…The inexorable paradox rings down the ages, and if we are not careful it will sometimes sweep like a mighty wind through the cosy house we have built: he that lost his life shall find it. If we want to be all reality, we must first have felt that we are nothing. If we want to say, “I am myself,” we must first have learned to say, “It is you.”
There is an apparent contradiction between the lover and the master, between the man of vision and the man of power; but it will be real and irremediable unless we are willing to solve it by dying and being reborn. Unless the grain of wheat, falling into the ground, die, itself remains alone…
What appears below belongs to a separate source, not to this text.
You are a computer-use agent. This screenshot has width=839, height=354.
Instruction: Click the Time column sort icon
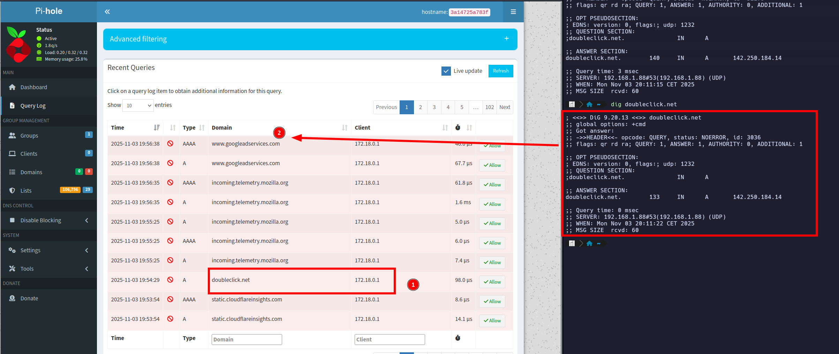(157, 128)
It is the saints who are independent: they have mastered themselves and are whole; they do what they like and no man can stop them, for they laugh at terror and torture, having nothing to lose. It is the saints who have power: they need not rely on bribery or blackmail or bayonets, for their power is really theirs, within them, and it is simply by being themselves that they sway the world.
When the lions lick the feet of Paulinus in the Roman arena, when Lawrence makes fun of himself on the gridiron, when thousands flock to the confessional of the illiterate Cure at Ars, when millions love and honour Bernadette because she was humble, when people lose their hearts to the saints not for what they do but for what they are, because in themselves they are real, in themselves they are lovely – that is power. Real power is like real happiness: you find it when you have stopped looking for it because you have found something even more important to do.